EXERCISE BRIEF >>
Will you restate verbatim the lines running from the line with "Click the ジョブカン見積/請求書 application name text" to the end of the data, leaving out everything else?
DATA START
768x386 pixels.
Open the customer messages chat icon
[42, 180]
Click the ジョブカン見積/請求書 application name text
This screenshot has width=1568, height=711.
DATA END
SOLUTION BELOW >>
Click the ジョブカン見積/請求書 application name text
This screenshot has width=1568, height=711.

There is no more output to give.